1
votes

I am trying to model time series data with many sensors (> 50k) with cassandra. As I would like to do filtering on multiple sensors at the same time, I thought using the following (wide row) schema might be suitable:

CREATE TABLE data(
 time timestamp, 
 session_id int, 
 sensor text, 
 value float, 
 PRIMARY KEY((time, session_id), sensor)
);

If every sensor value was a column in an RDBMS, my query would ideally look like:

SELECT * FROM data WHERE sensor_1 > 10 AND sensor_2 < 2;

Translated to my cassandra schema, I assumed the query might look like:

SELECT * FROM data 
WHERE 
  sensor = 'sensor_1' AND 
  value > 10 AND 
  sensor = 'sensor_2' AND 
  value < 2;

I now have two problems:

  1. cassandra tells me that I can filter on the sensor column only once:

sensor cannot be restricted by more than one relation if it includes an Equal

  1. Obviously, the filter on value doesn't make sense at the moment. I wouldn't know how to express the relationship between sensor and value in the query in order to filter multiple columns in the same (wide) row.

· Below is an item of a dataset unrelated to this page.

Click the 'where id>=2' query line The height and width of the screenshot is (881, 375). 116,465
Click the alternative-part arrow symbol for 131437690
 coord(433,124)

I do know that a solution to the first question would be to use CQL's IN clause. This however doesn't solve the second problem.

Is this scenario even suitable for cassandra?

Many thanks in advance.

1

1 Answers

1
votes

You could try to use IN clause here. So your query would be like this:

SELECT * FROM data 
WHERE time = <time> and session_id = <session id> 
    AND sensor IN ('sensor_1', 'sensor_2') 
    AND value > 10 AND value < 2